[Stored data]
----

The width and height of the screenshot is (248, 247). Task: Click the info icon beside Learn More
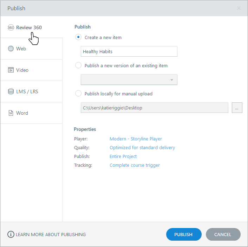pos(11,234)
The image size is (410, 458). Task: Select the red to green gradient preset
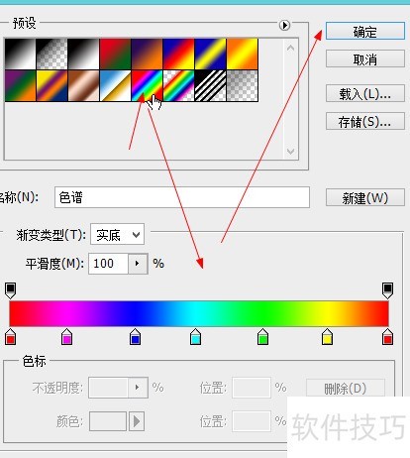pyautogui.click(x=115, y=54)
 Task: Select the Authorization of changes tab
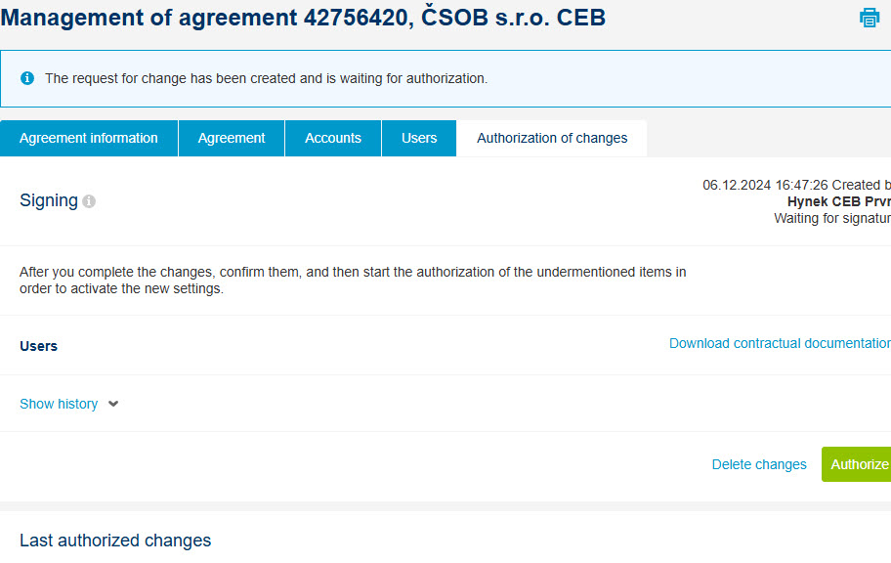pyautogui.click(x=552, y=138)
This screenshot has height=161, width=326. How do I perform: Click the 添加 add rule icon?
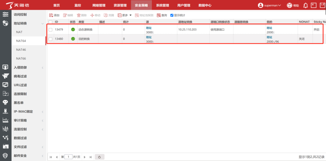[x=51, y=15]
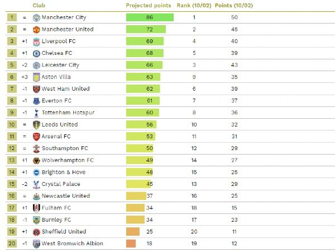Click the Manchester United club crest
335x252 pixels.
pos(36,29)
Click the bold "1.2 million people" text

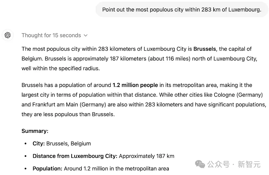(135, 85)
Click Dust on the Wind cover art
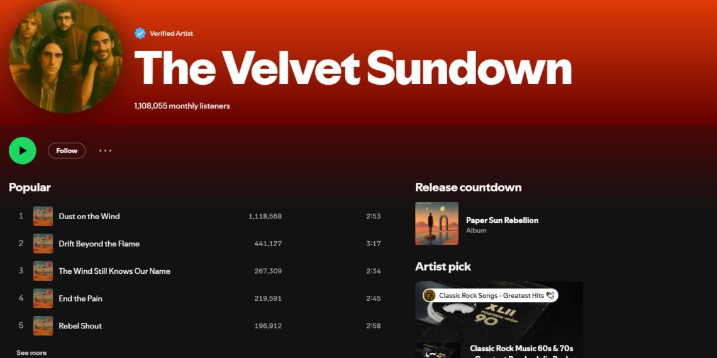The image size is (717, 358). pyautogui.click(x=43, y=216)
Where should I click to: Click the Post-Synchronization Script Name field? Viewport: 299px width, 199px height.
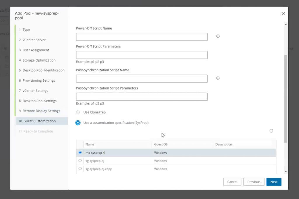pyautogui.click(x=142, y=78)
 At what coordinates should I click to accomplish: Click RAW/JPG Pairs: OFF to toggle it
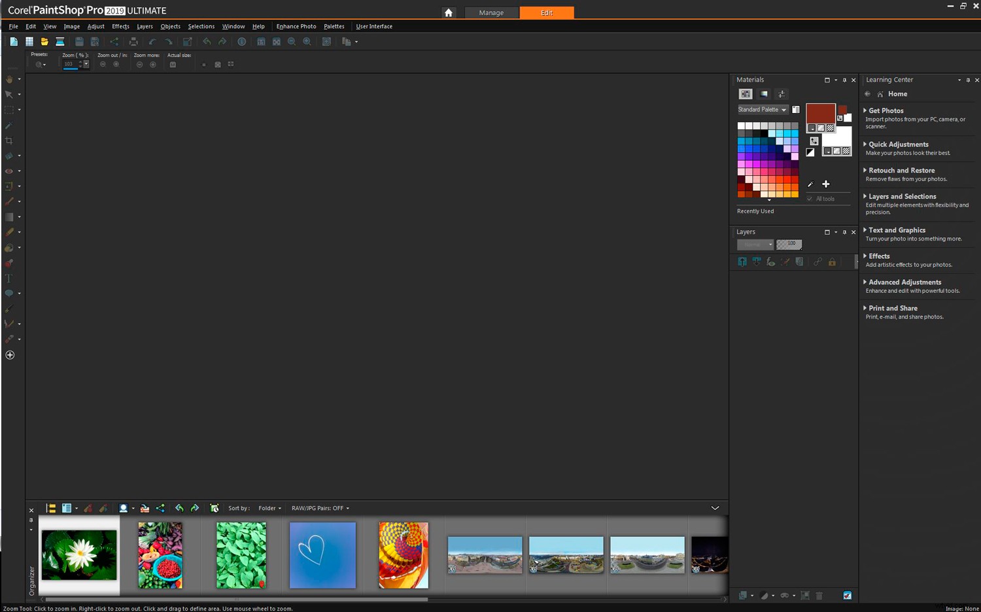[x=320, y=508]
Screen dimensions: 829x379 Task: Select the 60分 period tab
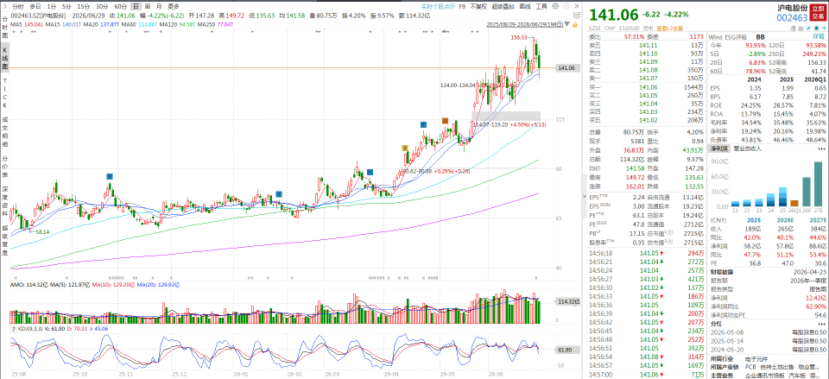[x=121, y=6]
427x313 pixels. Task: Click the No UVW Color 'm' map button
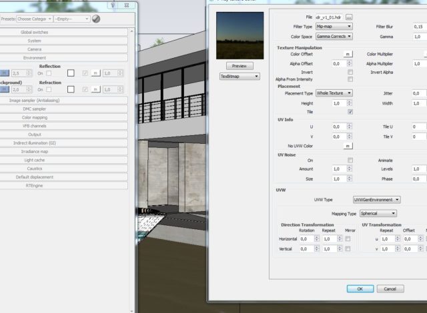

----

#### WHAT TO WORK ON:
Your task is to repeat the records exactly. Images do not belong in the copy.

#### REPLY:
The width and height of the screenshot is (248, 247). Task: Click the info icon beside Learn More
pos(11,234)
The image size is (410, 458). Task: Select the red to green gradient preset
pyautogui.click(x=115, y=54)
 Task: Select the Authorization of changes tab
pyautogui.click(x=552, y=138)
This screenshot has height=161, width=326. How do I perform: Click the 添加 add rule icon?
[x=51, y=15]
Click the Manchester United club crest
335x252 pixels.
pos(36,29)
Click the bold "1.2 million people" text

(135, 85)
Click Dust on the Wind cover art
The image size is (717, 358). pyautogui.click(x=43, y=216)
Where should I click to: Click the Post-Synchronization Script Name field? Viewport: 299px width, 199px height.
pyautogui.click(x=142, y=78)
 At what coordinates should I click to accomplish: Click RAW/JPG Pairs: OFF to toggle it
[x=320, y=508]
Screen dimensions: 829x379 Task: Select the 60分 period tab
[x=121, y=6]
427x313 pixels. Task: Click the No UVW Color 'm' map button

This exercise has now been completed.